A multi-objective novel model was developed by Hosseini S. et al., 2020 [22]. The model deals with the design/reorganization of the wheat supply network, which includes different suppliers, existing warehouses, warehouse candidate locations, flour mills, and warehouses in an uncertain environment. The purpose of the proposed model is to reduce costs, non-resiliency, and the negative effects of social responsibility. The results show that considering the cost, durability, and social impact simultaneously can greatly help improve the performance of the wheat supply chain model.

The paper presented by Gital Y. et al., 2020 [23] discusses the appropriate design and planning of a biomass supply chain network that incorporates flows from poultry farms to biogas facilities. A multi-stage novel solution methodology is designed to solve the problem of designing a biomass supply chain network. Spatial information systems, as well as hierarchy processing techniques, are used to determine the candidate location of biogas infrastructure. The aim is to determine the total amount, location, and size of biogas facilities, alongside network flow, and the electricity generated. The sensitivity analysis shows both maximum distance parameters, and purchase prices have a significant impact on decisions, as well as financial benefit.

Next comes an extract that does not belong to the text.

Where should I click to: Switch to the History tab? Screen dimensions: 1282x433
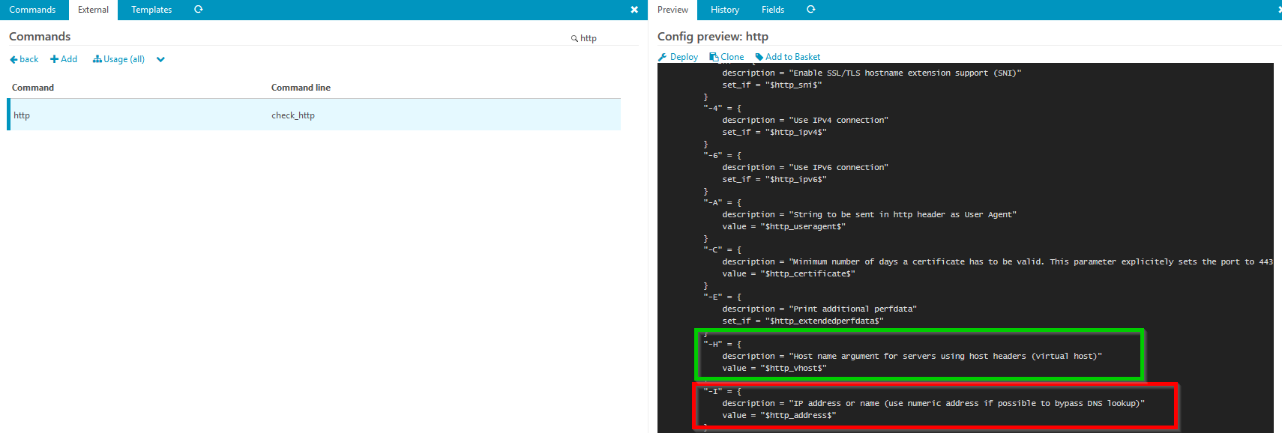724,10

The aim of the research conducted by Rasi R. et al., 2021 [24] is to optimize economic and environmental dimensions in a sustainable supply chain (SSC) using a MILP model to incorporate both criteria simultaneously. According to the authors, the value of the work relies on the limited alternatives regarding the design and optimization of SSC networks. The research is among the first to integrate the selection of sustainable suppliers and the optimization of performance indicators. The differences between the genetic algorithms and the MILP methods can be explained by managing the issues and their various logic alternatives.

A review regarding the development of biomass-based cogeneration energy systems in Malasia is presented by Zailan R. et al., 2021 [25]. The aim of the analysis is to report recent improvements in co-firing technology using biomass in Malaysia with the optimization modeling role. The authors address technical issues concerning the key players of the technologies and the biomass supply chain, remarking the importance of biomass utilization for energy generation in regions where agro-industrial wastes are abundant.

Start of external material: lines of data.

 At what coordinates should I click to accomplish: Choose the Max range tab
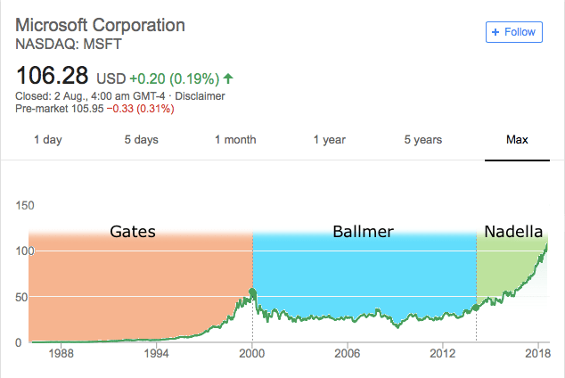point(518,139)
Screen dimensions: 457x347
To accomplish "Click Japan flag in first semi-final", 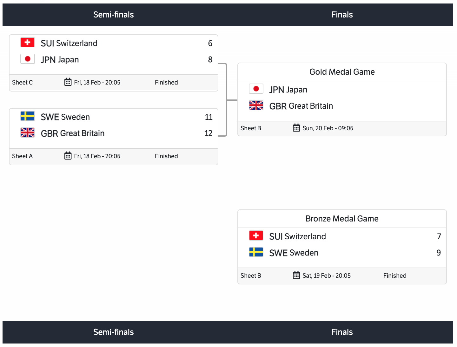I will pos(28,59).
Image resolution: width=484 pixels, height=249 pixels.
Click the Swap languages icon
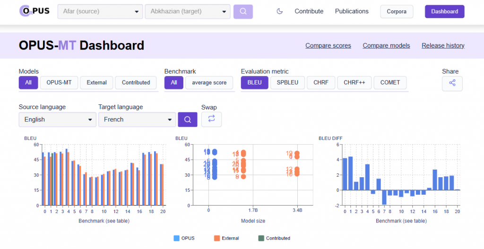(x=211, y=119)
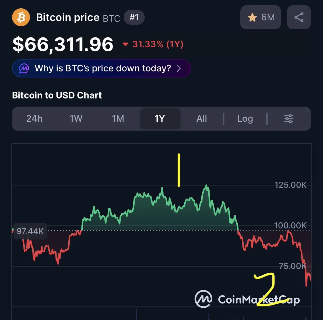
Task: Click the CoinMarketCap logo watermark
Action: (x=203, y=299)
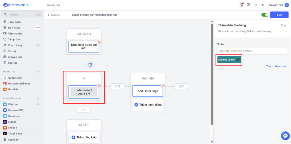The height and width of the screenshot is (144, 291).
Task: Toggle Website channel visibility eye
Action: point(38,104)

The study presented by Nunes L. et al., 2020 [26] reviews the status of research on biomass supply chain modelling and highlights the growing importance of biomass as a renewable alternative energy source. The review identifies modeling as a critical step in improving comprehension leading to improved supply chain performance. It is said that research using supply chain models focuses on examining specific supply chain conditions, often with the aim of reducing costs.

Seung S. et al., 2020 [27] presented a study involving the development of a hydrogen supply chain optimization model using a centralized storage approach that integrates and combines the flow of different production facilities into integrated bulk storage. The results show that a hydrogen supply chain with a central storage approach improves the phase transition of the hydrogen-producing plants, while reducing the total annual cost of the network.

A techno-economic analysis review of biomass supply chain was conducted by Yuen S. et al., 2021 [28]. The study emphasizes the growing needs of biomass caused by the increased risk of climate change. The study aims to provide an overview of the different types of methods or techniques used to assess the feasibility of biomass-based industries from a technical point of view. The study also looks forward to describing the uncertainty of the supply chain that should be included in the model test using the Malaysian case study to show the impact of this uncertainty. In total, 78% of reviewed articles chose the method of testing the mathematical model with optimization. A minority have undergone stochastic tests that include systemic uncertainty.

Rafique R. et al., 2021 [29] introduces and develops a model to design a bioenergy supply chain with the aim of minimizing the energy gap under budget and the challenges of biomass availability. The dynamic features of the model capture interactions between people, size, energy demand, biomass availability, energy consumption and the overall domestic product. The analysis highlights that the cost of further development of the bioenergy system can vary greatly during the planning horizon. Complete configuration starts as a very central system and shifts to a decentralized system divided into areas where power plants emit biofuel and provide energy locally.

Li L. et al., 2019 [30] conducted a study focusing on developing a mathematical model that encompasses the entire hydrogen supply network. The model is integrated with a hydrogen fueling station planning approach to produce a new configuration. The proposed model looks at the supply of feedstock, installation and operation facilities, the operation of transportation modes, and a system for carbon capture and storage. The proposed model can study the interactions that exist between different parts of a hydrogen supply network. Therefore, many HSC building plans are guaranteed.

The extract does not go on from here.